8. En premier lieu, aucun des moyens invoqués à l’appui des conclusions dirigées contre la décision portant refus de titre de séjour n’est fondé. Par suite, le moyen tiré de l’illégalité de cette décision, soulevé à l’appui des conclusions dirigées contre la décision portant obligation de quitter le territoire français, doit être écarté.

9. En deuxième lieu, il ne ressort ni de la motivation de l’arrêté attaqué, ni d’aucune autre pièce du dossier que le préfet de la Seine-Saint-Denis n’aurait pas procédé à un examen sérieux et approfondi de la situation personnelle de M. C....

10. En troisième lieu, compte tenu des éléments exposés au point 6, le préfet de la Seine-Saint-Denis n’a pas porté au droit au respect de la vie privée et familiale de M. C... une atteinte disproportionnée aux buts en vue desquels la décision a été prise. Le moyen tiré de la méconnaissance des stipulations précitées de l’article 8 de la convention européenne de sauvegarde des droits de l’homme et des libertés fondamentales doit, par suite, être écarté.

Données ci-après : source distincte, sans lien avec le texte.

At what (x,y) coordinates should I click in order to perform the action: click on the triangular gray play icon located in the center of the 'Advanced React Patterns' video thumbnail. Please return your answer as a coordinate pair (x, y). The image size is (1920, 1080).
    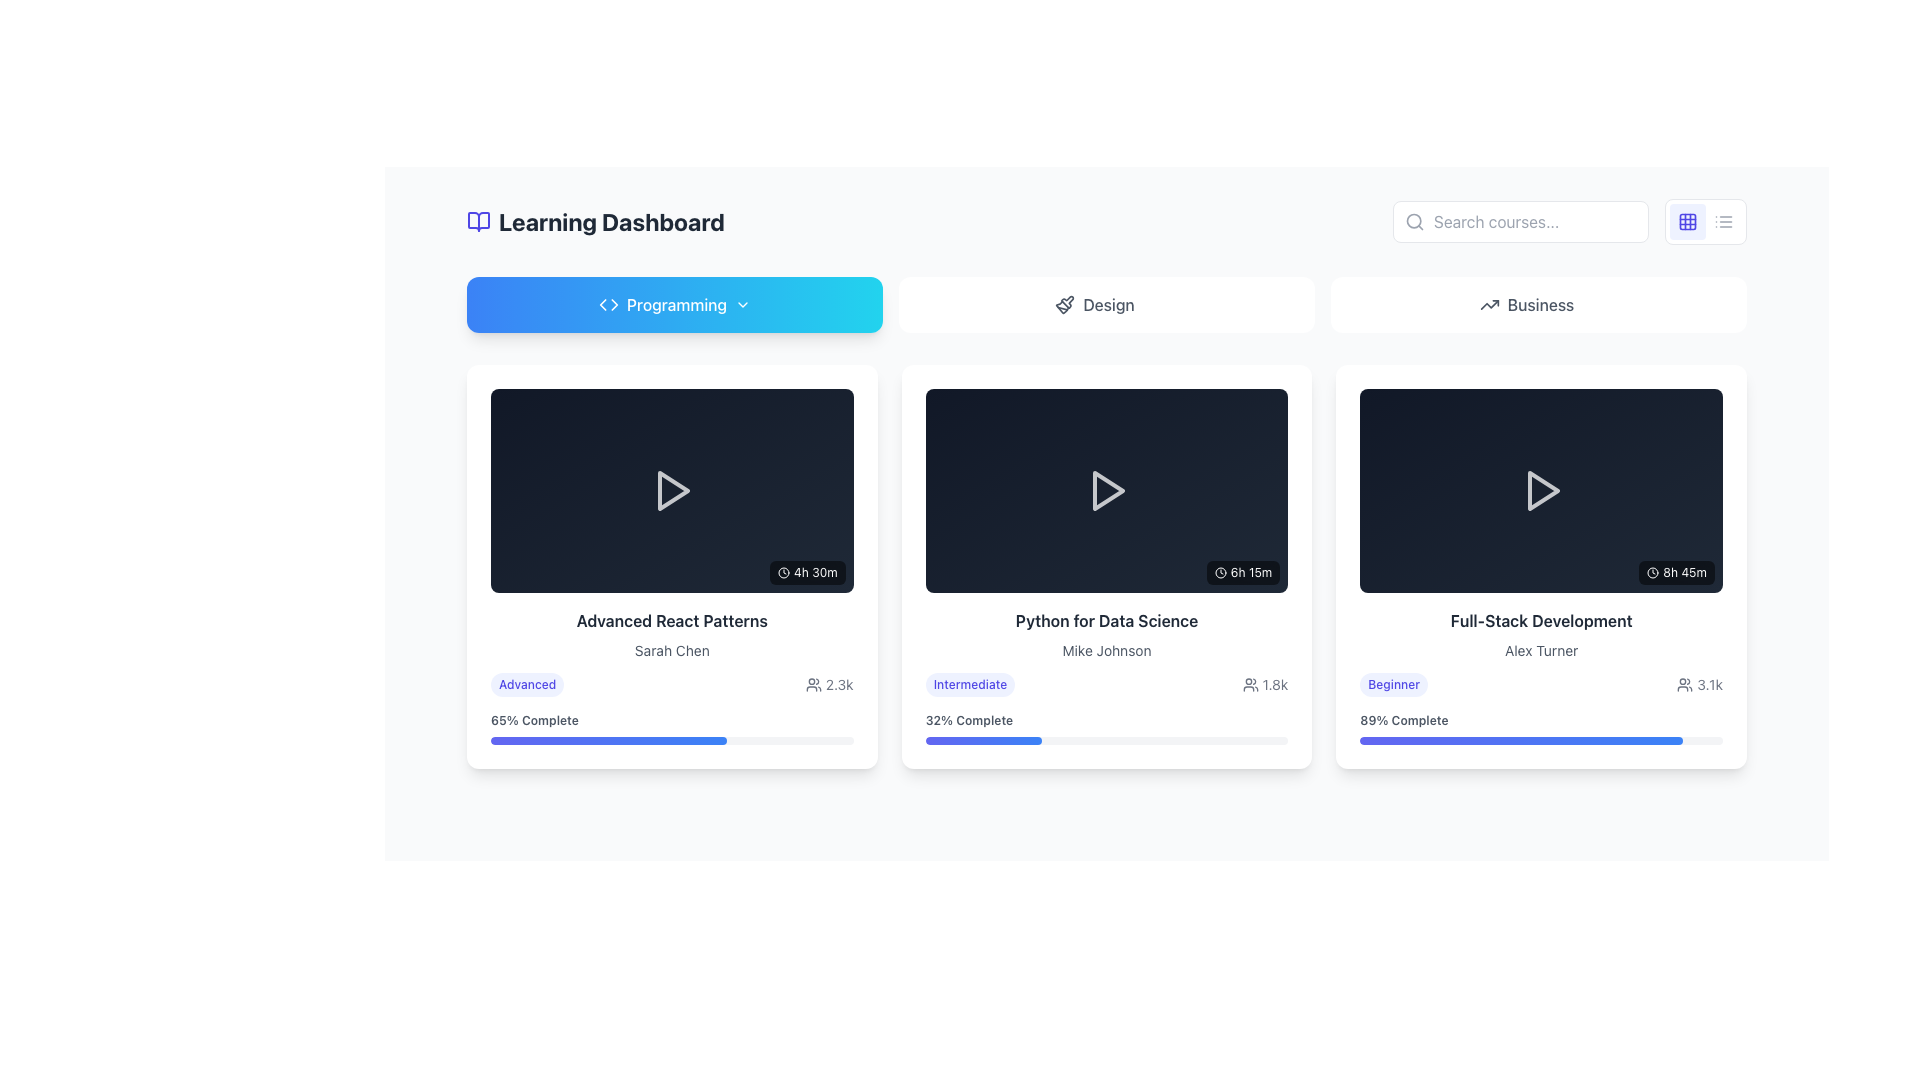
    Looking at the image, I should click on (674, 490).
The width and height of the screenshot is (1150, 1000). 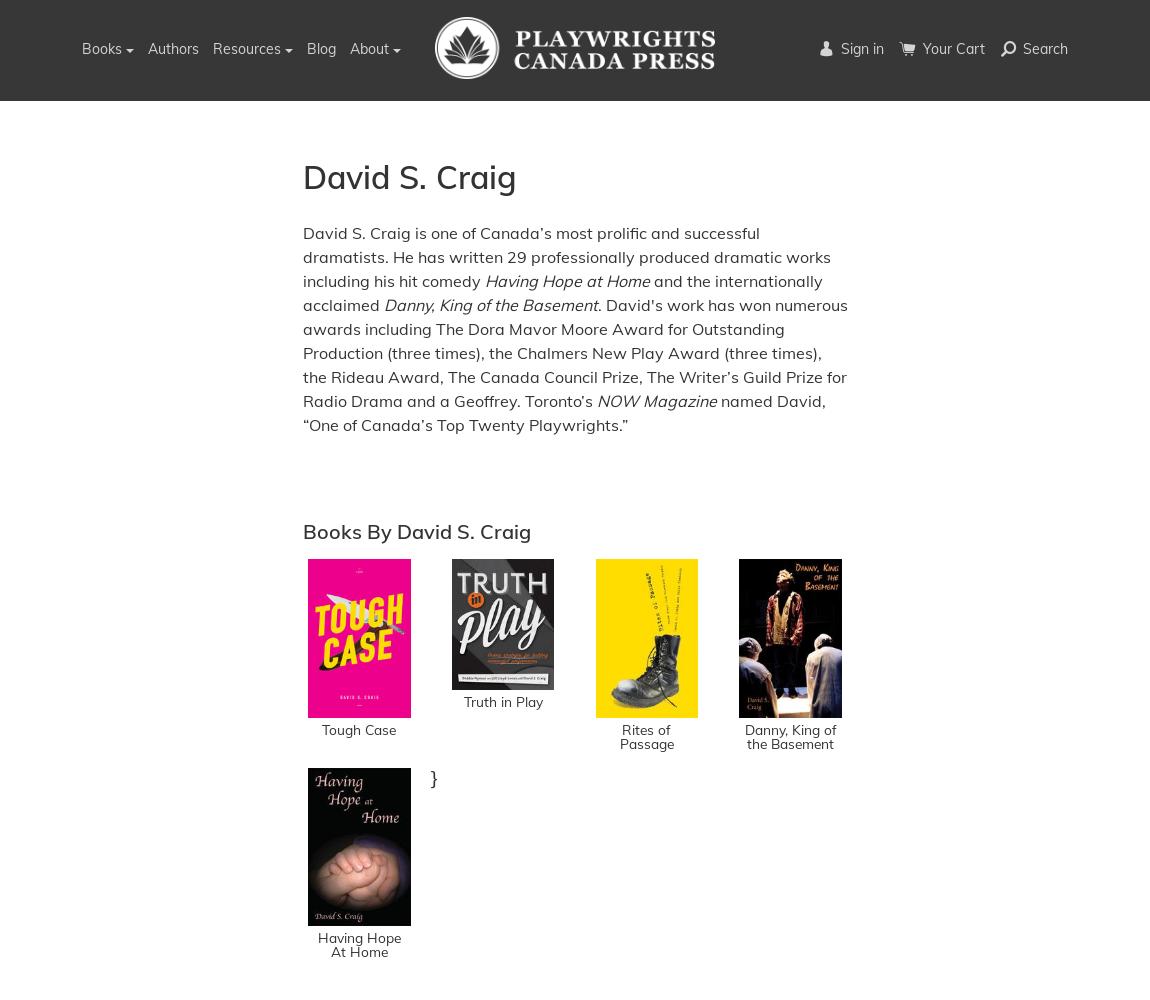 I want to click on 'Having Hope At Home', so click(x=358, y=943).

En ce qui concerne la décision portant fixation du pays de destination :

11. La décision portant obligation de quitter le territoire français n’étant pas illégale, le moyen tiré de l’exception d’illégalité de cette décision à l’appui des conclusions formées contre la décision fixant le pays de renvoi doit être écarté.

12. Il résulte de tout ce qui précède que les conclusions à fin d’annulation de M. C... doivent être rejetées, ainsi que, par voie de conséquence, ses conclusions à fin d’injonction sous astreinte et celles présentées au titre des frais exposés et non compris dans les dépens.


D E C I D E :


Article 1er : La requête de M. C... est rejetée.

Article 2 : Le présent jugement sera notifié à M. A... C... et au préfet de la Seine-Saint-Denis.

Délibéré après l'audience du 16 décembre 2025, à laquelle siégeaient :

Mme Deniel, présidente,
Mme Biscarel, première conseillère,
Mme Bazin, conseillère.

Rendu public par mise à disposition au greffe le 6 janvier 2026.

La présidente-rapporteure,
L’assesseure la plus ancienne,










C. Deniel
B. Biscarel
La greffière,





A. Capelle


La République mande et ordonne au préfet de la Seine-Saint-Denis en ce qui le concerne et à tous commissaires de justice à ce requis en ce qui concerne les voies de droit commun contre les parties privées, de pourvoir à l’exécution de la présente décision.